そのトイレ付のユニットバスでは、私の大きな身体を半分ずつ入れて湯船に浸かった。小さな流しでは、稽古で濃茶を拭くために使った麻の小茶巾を、毎日手洗いして干す。ファスナーで開け閉めするビニールの縦型洋服ケースには、スーツやワンピースを数着。季節の着物は小箪笥に数枚入れ、一番上には点前帛紗を全部広げて十数枚重ねてあった。あとは窓際に本を積み、テレビは勿論ない。携帯電話を持っていたのは、この時の同期の中で一人だけ。 

学校から帰宅後、部屋の真ん中にあったちゃぶ台で、いつもノートに記録をした。右手を延ばせば本に届く、左手を延ばせば衣類にも、食べ物や小物にも届く、幸せな六畳生活を満喫した。便利だった。

朝からの勉強内容や注意点を思い出しながら鉛筆を走らせ、そのまま疲れて眠ったことも度々。夜中に気付いて起きると、机をたたみ、布団を敷いて寝る。しかしすぐに朝、今度は布団を上げて着物を着ながら、少しの朝食をお腹に入れたらすぐに学校へ。ところ狭しと三階の壁際いっぱいに座る大勢の生徒、学園生と研究科生合同の朝礼は、般若心経、四弘誓願、利休道歌、ことば、を何も見ないで発声し、最後に千坂先生の禅語の話を伺う。質問もされるため、毎朝はらはらした気持ちで座っていた緊張の時間。そこからそれぞれの茶室へ散っていく。

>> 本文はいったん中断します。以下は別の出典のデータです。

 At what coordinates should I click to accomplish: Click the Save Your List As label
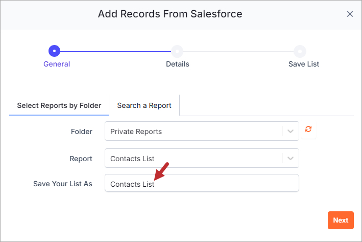pos(63,184)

休みの日の朝、鶯の歌声、お経と木魚のような音、きらきらと降り注ぐ光、どこからともなく聞こえる香のかおり・・・それを感じることのできる心のゆとりを、やっと持てた。

面白い紙が日記の間に綴じてあった。自分が日直の時に提出した、一日の時間割記録とその日の感想の下書きだ。4月12日水曜日、つまり入学して6日目の記録。

〈出来事〉

本日より点前の勉強に入りました。割り稽古で基本がいかに出来ていないかを思い知ったせいか、一つ一つ確認しつつの点前となりました。はやく流れるようにできるよう、自主トレーニングに励みたいと思います。最初の稽古のお部屋の軸が「茶三昧」であったこと、お水屋の方のお心遣いを感じ、改めてまたこの勉強の日々を幸せに思います。

〈感想〉

「できないという事を身に染みて来るのもまた勉強」という恩師の言葉で、勇気を出してこちらに参りましたが、このままではシミだらけになりそうなくらい、わからない事、新しい発見が毎日たくさんあります。星野先生より、点前の順序なんて百分の三であるとのお話がありました。道学実それぞれに多くの知るべきことがあり、やればやる程お茶が広がっていく事が、嬉しくもあり怖くもあります。まさしく「近付けば、山はどんどん高くなる」という心境です。しかし花暦によると、明日の花はオダマキです。花言葉は「希望」・・・明日も頑張ろうと思います。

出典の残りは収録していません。